Anne knew her stepmother was thinking of Fulke Sandells, her former suitor. He was twenty years her senior! Who would marry an old man and risk being left a widow with all his children to raise? Such was Joan Hathaway's sorry plight, but it would not be Anne's while she had a voice to say nay.
“I will raise the child myself,” said Anne.
“Not in this household! I'll not permit a strumpet and her bastard child to live under my roof.” Spittle flew from Joan's lips.
“Our vows were as good as a contract,” said Anne defensively. But she trembled.
The very next day her stepmother dragged Sandells into their business. He had been Richard Hathaway's friend and witnessed his will. Thus he bore a sense of duty toward the family.
“Fulke has been to see John Shakespeare and demanded that his son be brought home,” said Joan. “The parties agree; Will Shakespeare must be made to marry you.”
“Then let those agreeable parties scour all of London looking for him,” Anne retorted, glad for once Will's whereabouts were unknown.
Joan smirked. “As it happens, Shakespeare lately received a letter from his son. He replied, ordering him home. Sandells posted the letter himself.”

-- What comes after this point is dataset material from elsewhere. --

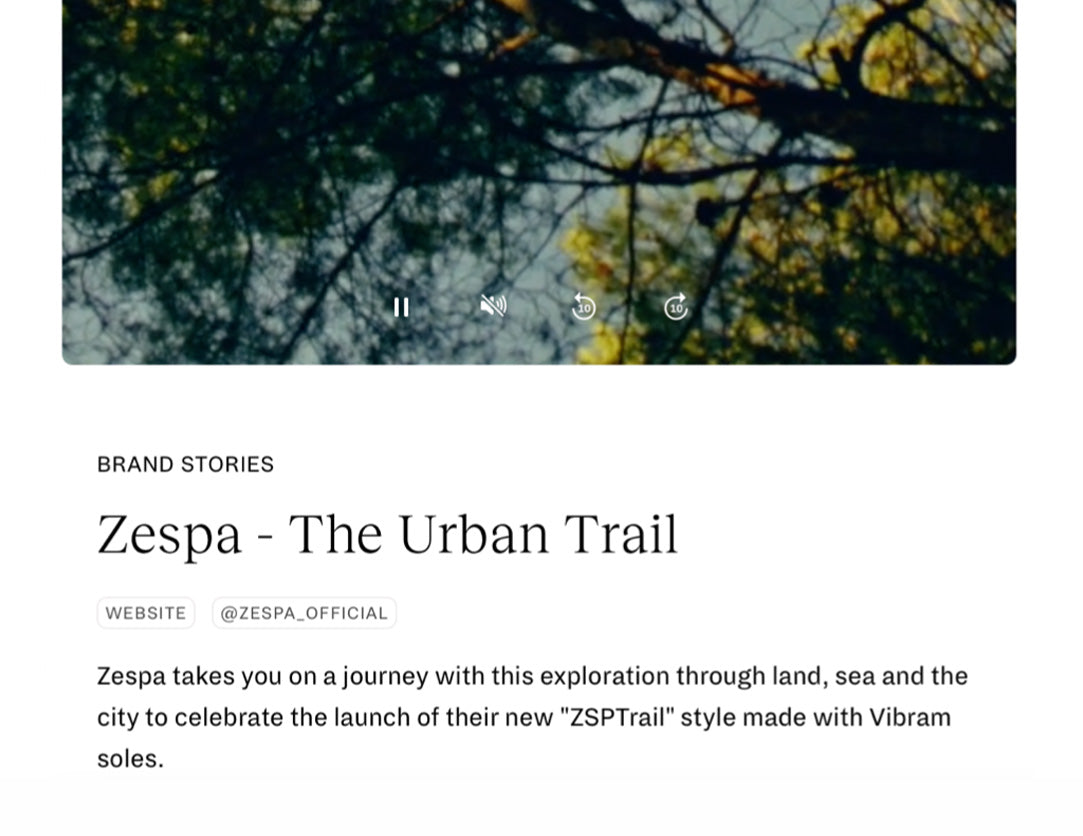Click the word "journey" in the description
The image size is (1083, 836).
(385, 677)
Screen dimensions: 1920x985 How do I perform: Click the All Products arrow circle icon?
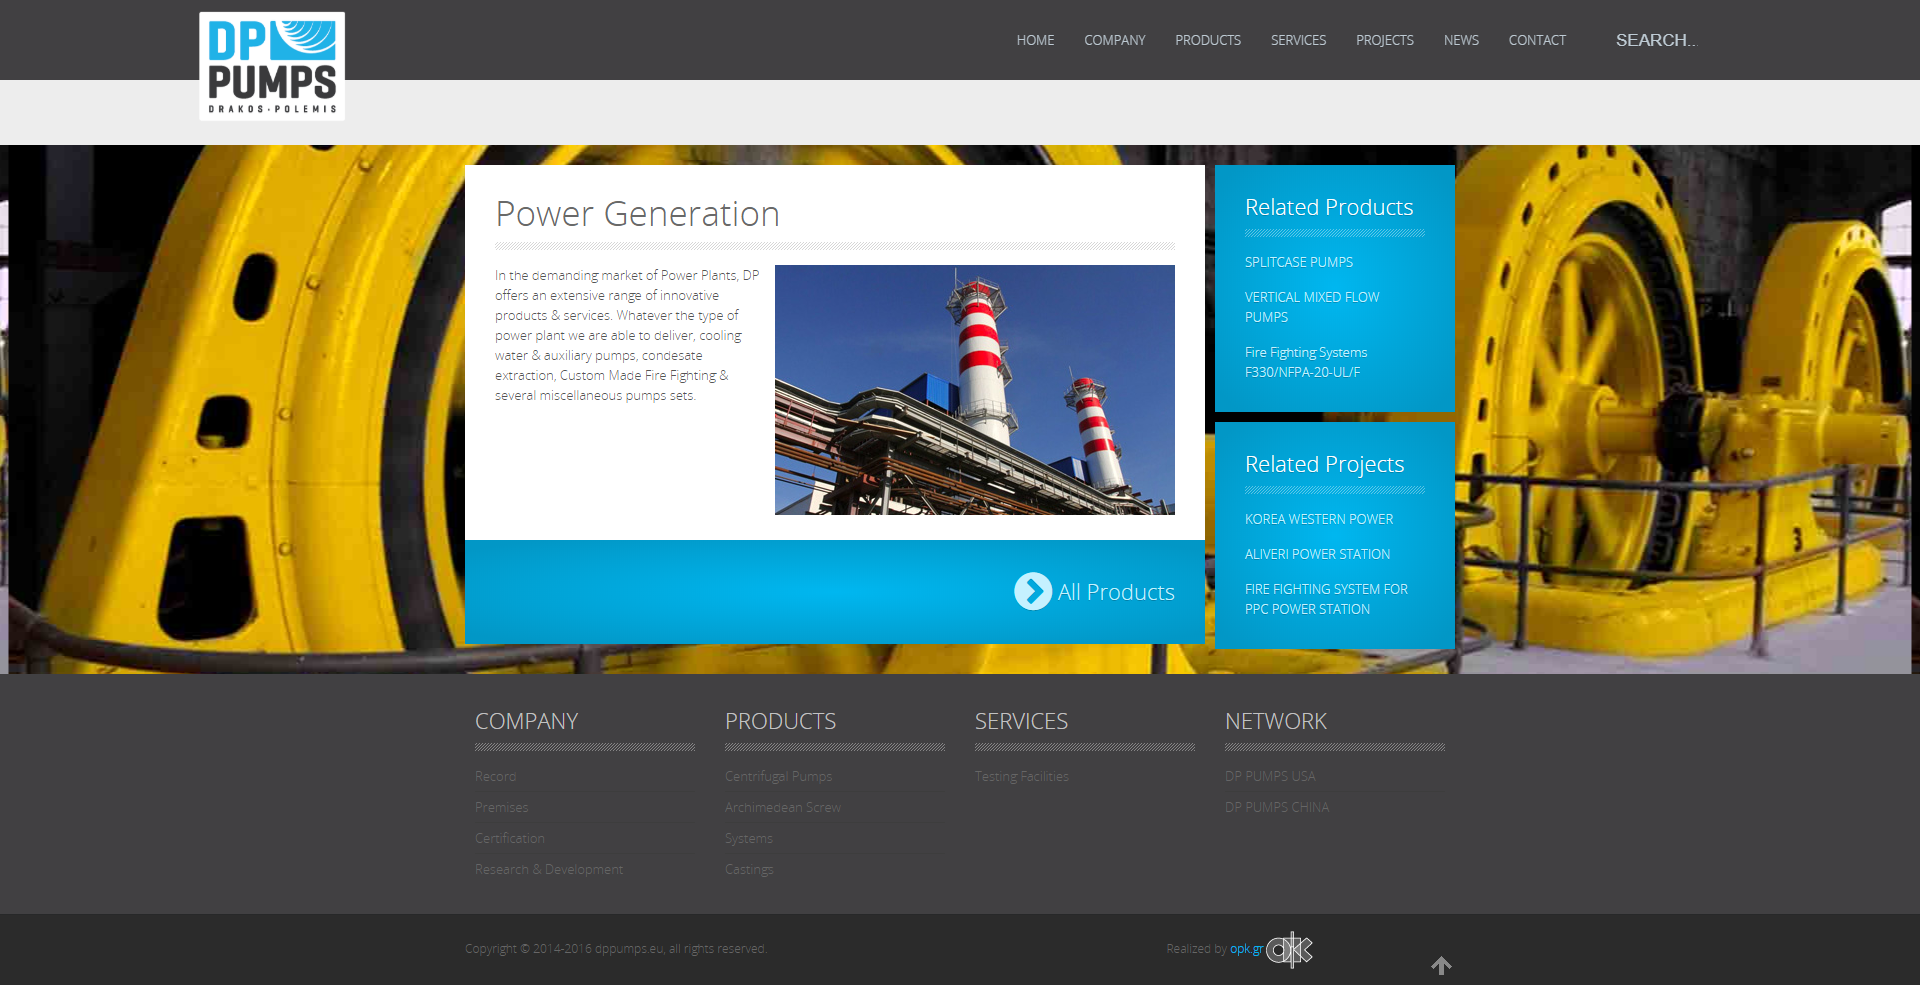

Anne's heart sank even lower. Once she had dreamed of marriage to Will. But he no longer wanted her. Now he was being haled home like an errant schoolboy to answer for their deed. What if he denied it? Could he still be forced to marry her? Under such circumstances how could either of them ever be happy? Will would blame Anne and grow to hate her.
That night she lay in bed with her back to Catherine and her knees drawn up to her chest.
“Do you condemn me too?” she whispered.
Catherine stirred. “I do not condemn you,” she said. “It might have been me and not you, had I gone out that night.”
“I am sorry for usurping your place in Will's heart,” Anne whispered. “But see what sadness I have spared you.”
Catherine let out a long, slow breath. “For all the world I would not be in your shoes,” she said, touching Anne's hand.
Anne squeezed her sister's fingers. She dared to hope their bond could make her situation bearable. “Catherine?” she ventured. “If Will denies our contract and Joan evicts me, will you come and live with me and the child?”
Catherine sat up in bed, recoiling from Anne. “So shame and her sister must dwell together? What about my good name? I've a small enough dowry as it is; who will marry me then?”
Anne felt the familiar heart-sickness rise up, closing off her throat. She could not speak. Without looking at her sister she got out of the bed, pulled off one of the covers, and wrapped it around herself. Then she went out to sleep on the kitchen hearth, which was also hard and unforgiving yet still held some warmth.
Stratford
Will suspected none of these troubles as he rode toward Stratford on the fine gelding Dab had hired for him. He stopped for the night at an inn near Oxford and wished for some robust company as he ate and drank. Then his thoughts turned to Meg and how she seemed to him more womanly all the time, and he regretted not following up the kiss that had gone awry with a more proper one.
Arriving home in Stratford he stabled his horse in the mews. The familiar smells of urine and tallow greeted him but he didn't even wrinkle his nose, for London smelled far worse. He brushed the dust from his clothes and called, “Heigh! Is anyone about?”
Will's mother emerged from the house and hurried to embrace him. He was relieved to see she was not ill. Behind her stood Will's father, his cheeks surprisingly rosy.